To see as many patients as quickly as possible, the hospital’s exhausted staff brought intensive care into the emergency room, using portable oxygen tanks sourced from a local company. They brought emergency services into the waiting room, installing catheters and ordering medical tests for people who couldn’t yet be given a bed. They resuscitated a patient who had had a heart attack while still in an ambulance, because there wasn’t anywhere for them to be off-loaded. But between staff shortages that had been getting steadily worse throughout the pandemic and the sheer deluge of sick people, the team simply couldn’t see everyone quickly enough.

During one recent shift when just four nurses were on duty, three of whom had been hired from an agency and were on their first day, a COVID patient went into cardiac arrest in the waiting room, where they had been sitting for 10 hours. “They were talking and in a split second they weren’t,” Berenice Zavala, an emergency-department nurse, told me. Someone checked: no pulse. One nurse leaped to start CPR, while her colleagues tried to put personal protective equipment on her. Somehow, they found a room, which at one point filled with almost every available health-care worker on the floor. The team spent 45 minutes trying to revive the patient. They could not. “It really affected us all. People blamed themselves,” Zavala said. “I’ve never worked under these conditions.”

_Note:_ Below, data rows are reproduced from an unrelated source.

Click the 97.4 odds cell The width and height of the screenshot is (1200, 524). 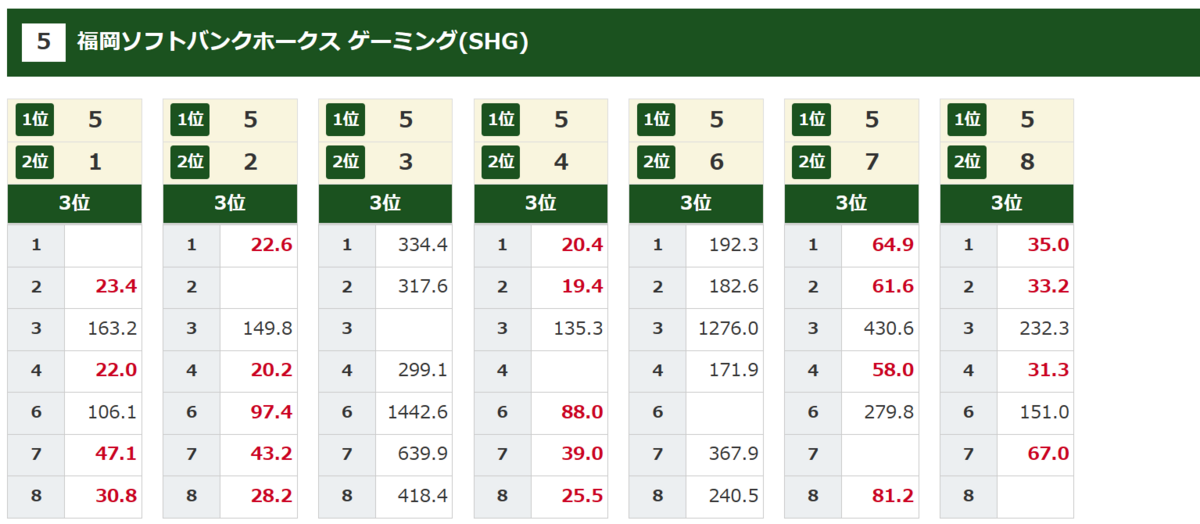coord(258,412)
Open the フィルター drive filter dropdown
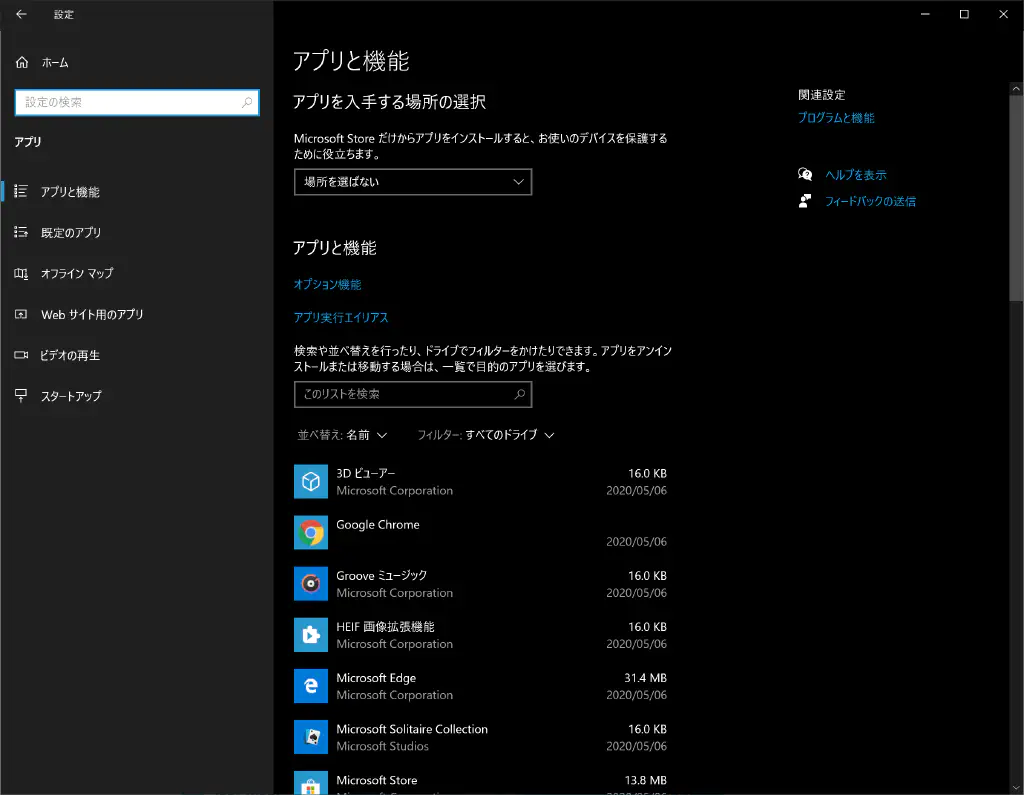This screenshot has width=1024, height=795. [x=486, y=435]
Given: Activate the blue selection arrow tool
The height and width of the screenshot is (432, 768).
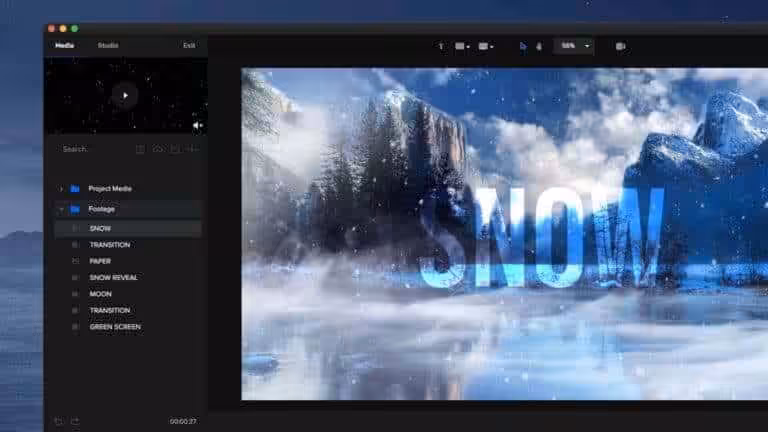Looking at the screenshot, I should click(x=522, y=46).
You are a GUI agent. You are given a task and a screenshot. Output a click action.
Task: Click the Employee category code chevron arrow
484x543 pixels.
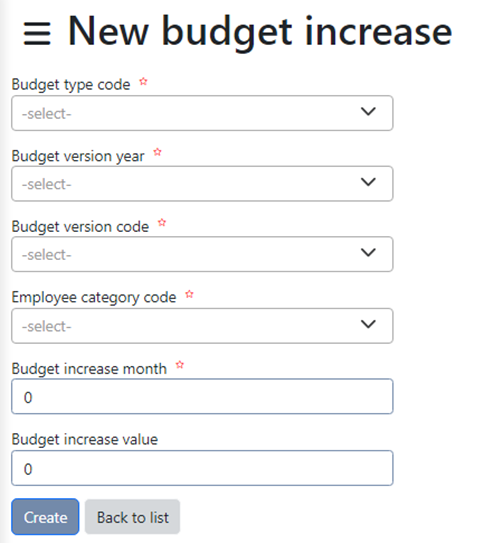[368, 324]
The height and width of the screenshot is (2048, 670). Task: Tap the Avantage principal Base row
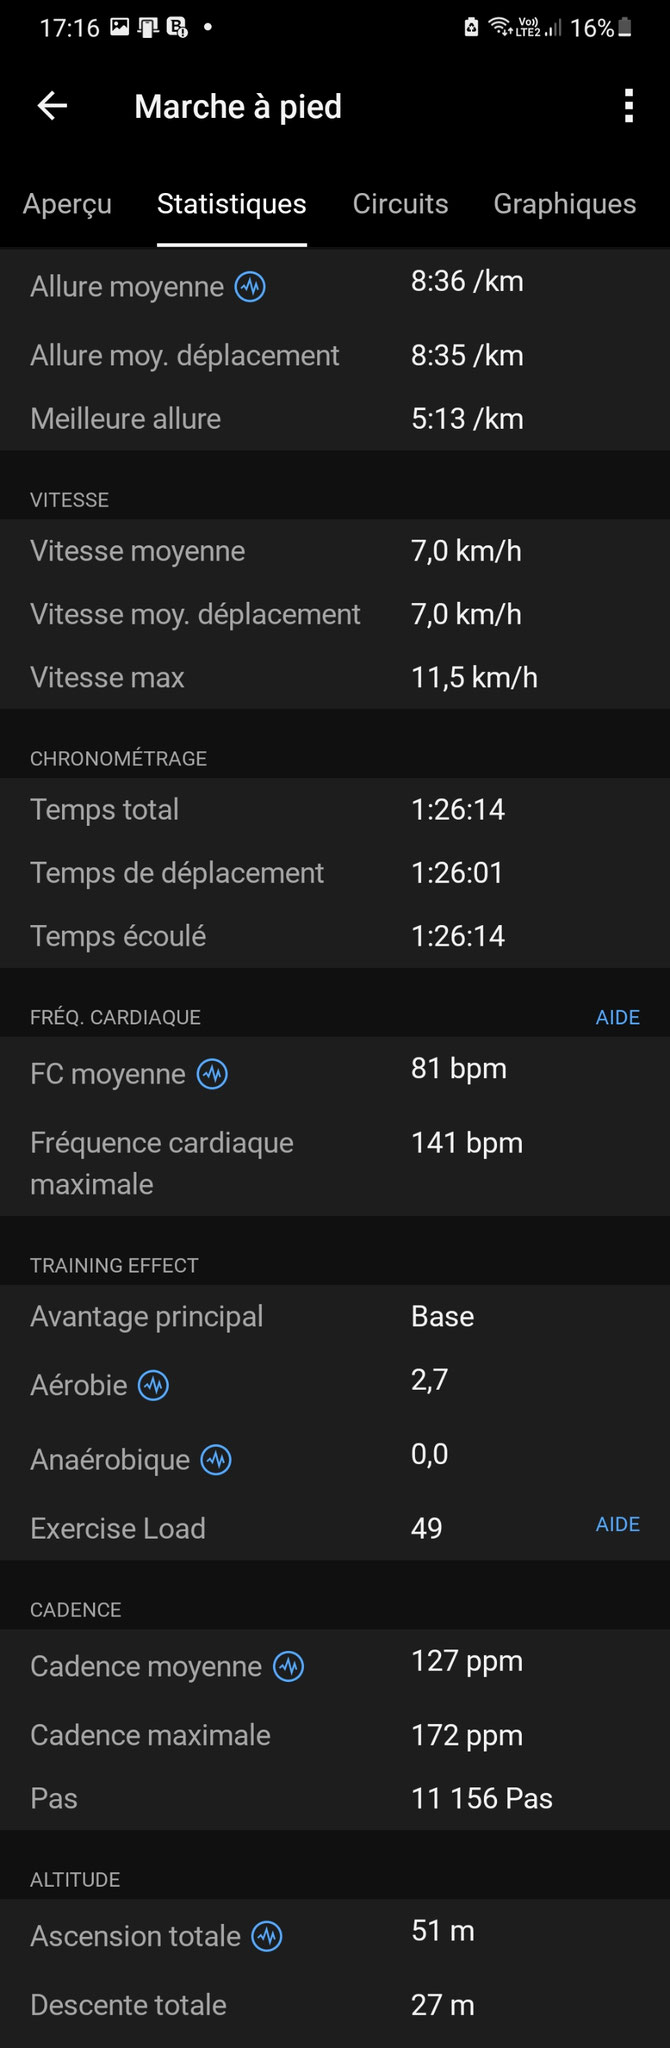point(335,1317)
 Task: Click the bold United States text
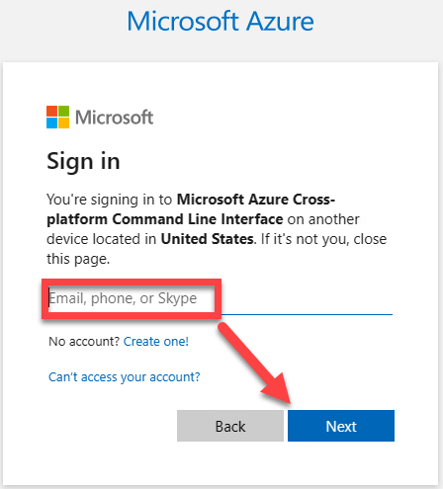point(207,239)
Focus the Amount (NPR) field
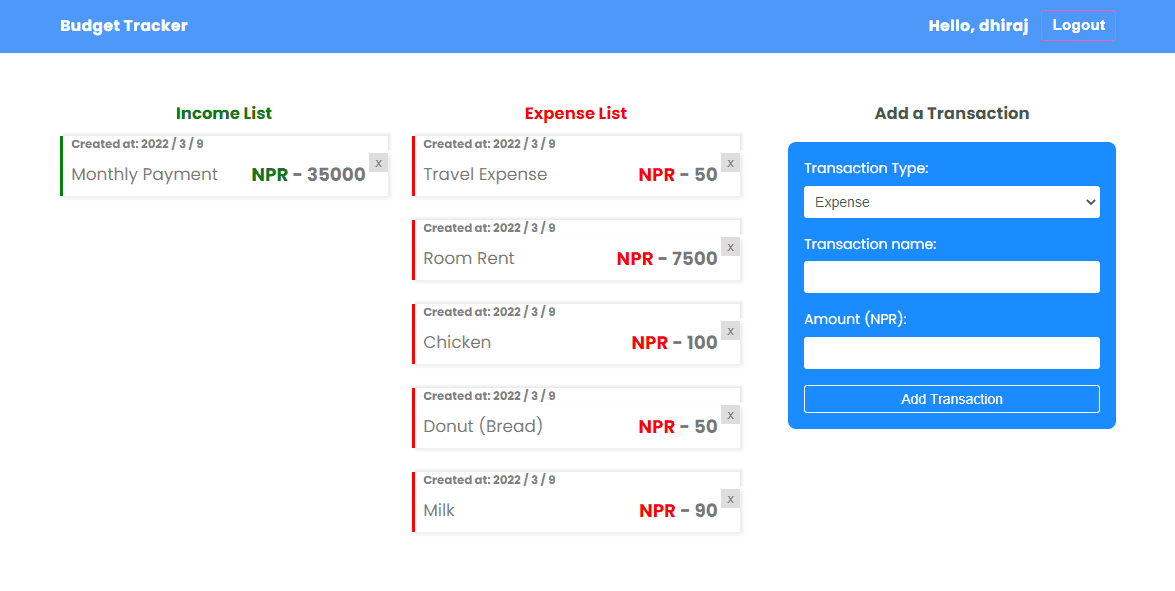 tap(951, 352)
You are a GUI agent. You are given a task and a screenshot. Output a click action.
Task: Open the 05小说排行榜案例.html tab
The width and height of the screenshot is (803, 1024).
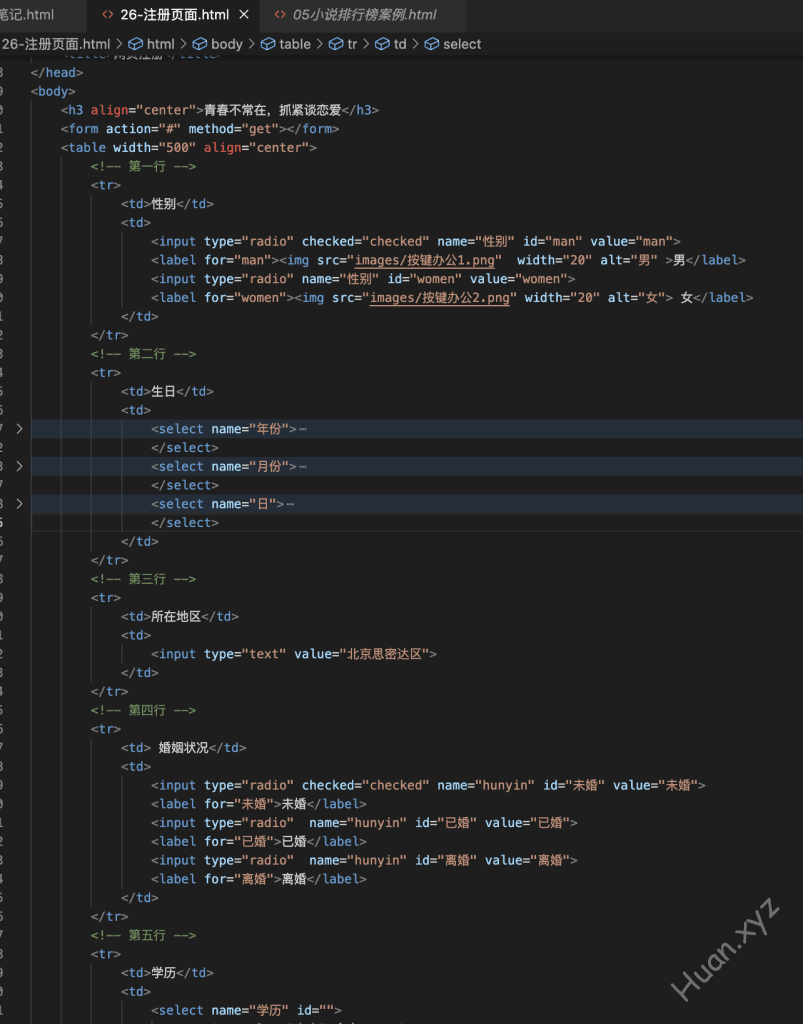click(x=364, y=15)
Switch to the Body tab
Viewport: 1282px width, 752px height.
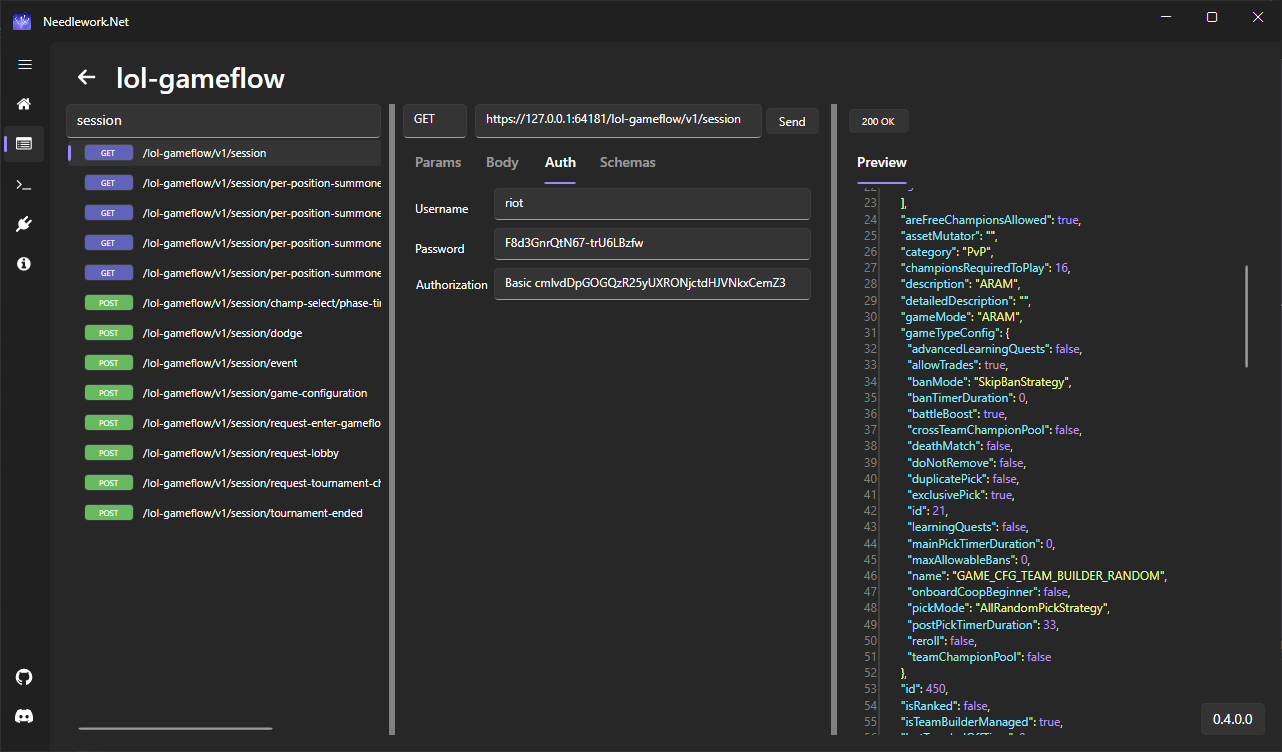click(502, 162)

Advocate Trinity is one of the few remaining health-care institutions that serves the predominantly Black communities of Chicago’s South Side—an area where several hospitals have either closed in recent decades or are now on the verge of doing so. A third of its patients are uninsured or on Medicaid. When the coronavirus arrived, Black Chicagoans were more likely to die from it than white ones; even before the pandemic, they already had shorter lives, poorer health, and fewer health-care services. Hospitals throughout the United States have struggled through the Omicron wave, but Advocate Trinity is America’s health-care system in microcosm. Its shrinking pool of workers is shouldering, at immense personal cost, several generations of inequality and neglect, and two years of a poorly controlled pandemic.